Angriff auf Team der ZDF-„heute-show“: Abscheulich und bitter
Am 1. Mai wurde ein Team der „heute show“ angegriffen. Satiriker werden immer wieder bedroht. Der Umgang mit den Anfeindungen ist manchmal fraglich.
![Die Ausrüstung eines Kamerateams liegt auf der Straße. Die Ausrüstung eines Kamerateams liegt auf der Straße.](https://taz.de/picture/4124040/14/kamerateam-heute-show-angriff-1.jpeg)
Ein „durchaus wirklich feiger Angriff“ sei das gewesen, sagte die Berliner Polizeipräsidentin am Samstag im Radio. Auch der Vorsitzende des Deutschen Journalistenverbands, Frank Überall, sprach von einem „feigen“ Überfall. „Feige“ ist nun wirklich das letzte Wort, das mir einfällt zu dem Angriff auf ein Reporterteam der ZDF-„heute show“ am Freitag. Aggressiv, abscheulich, brutal, es gäbe da eine Reihe von Adjektiven. Aber feige? Wie hätte denn ein „mutiger Angriff“ ausgesehen?
„Bitter“ ist noch so ein Wort, das auf diesen Angriff passt. Denn dass ausgerechnet zwei Tage vor dem internationalen Tag der Pressefreiheit in Berlin ein Fernsehteam verprügelt wird, ist besonders bitter. Am 3. Mai wird daran erinnert, dass JournalistInnen weltweit verfolgt, inhaftiert, entführt, gefoltert, ermordet werden.
Zwar arbeiten die meisten JournalistInnen in Deutschland so frei wie fast nirgends auf der Welt, aber seit Pegida und Co. drehen auch hier viele Kamerateams auf Demos nur noch in Begleitung von Sicherheitsleuten. Das ist schlimm genug. Dass die ReporterInnen aber selbst mit Security nicht sicher sind, so wie das „heute show“-Team, ist beängstigend.
Es ist kein Zufall, dass ausgerechnet SatirikerInnen immer wieder hart angegangen, bedroht und sogar ermordet werden, wie die MitarbeiterInnen von Charlie Hebdo. Wie groß die Presse- und Kunstfreiheit in einer Gesellschaft ist, beweist sich vor allem dort, wo ihre Grenzen getestet werden, mit Kritik, die manche geschmacklos oder beleidigend finden.
Wer ist wichtiger als die Pressefreiheit und wer nicht?

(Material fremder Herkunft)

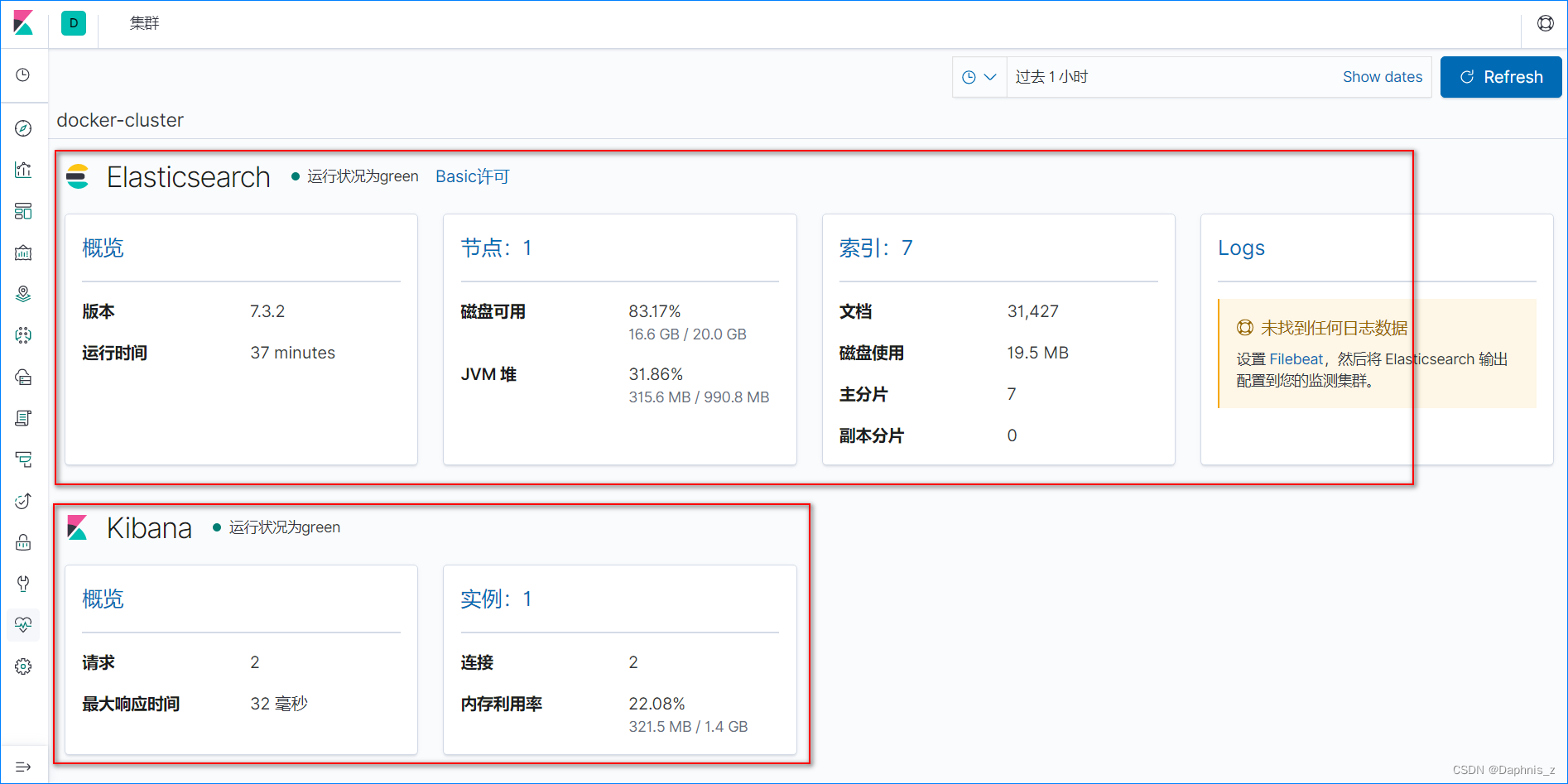This screenshot has height=784, width=1568.
Task: Open Dev Tools using the wrench icon
Action: 23,584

Das erinnert an die unsägliche Debatte Anfang des Jahres, als ein rechter Mob im Namen der deutschen Oma gegen den WDR-Kinderchor hetzte. Das Video vom Lied über die Umweltsau wurde gelöscht, WDR-Intendant Tom Buhrow entschuldigte sich und fiel seiner Redaktion öffentlich in den Rücken, als er fragte, ob die KollegInnen das Lied auch getextet hätten, wenn es nicht um die Oma, sondern um den „Ali“ gegangen wäre. Ihr politisch Korrekten, sollte das heißen, seid nur politisch korrekt, wenn es um eure lieben Migranten geht.
Jetzt tauchte ein Video auf, das zeigt, dass es der WDR aber selbst mit der Korrektheit gegenüber dem „Ali“ nicht so genau nimmt, um im Buhrow-Slang zu bleiben. Ende 2018 trat die österreichische Komikerin Lisa Eckhart im WDR-Fernsehen mit vermeintlichen Witzchen auf, die so offen antisemitisch und rassistisch sind (Grenzen, siehe oben), dass man kaum glauben kann, dass das niemandem im Sender aufgefallen ist.
Auf eine Programmbeschwerde reagierte der WDR schmallippig: „Die mehrfach preisgekrönte Künstlerin erörtert die Schwierigkeiten im Umgang mit Minderheiten (…), wenn diese Personengruppen sich Verfehlungen leisten (...).“
Satire sei dazu da, Mächtige aufs Korn zu nehmen, aber nicht, um eine Generation pauschal vor den Kopf zu stoßen und die Gefühle von Menschen zu verletzen, hatte Buhrow im Umweltsau-Skandal von seinem Moderationskärtchen abgelesen. Das gilt aber offenbar nur so lange, wie die Oma keine Jüdin oder Schwarze ist.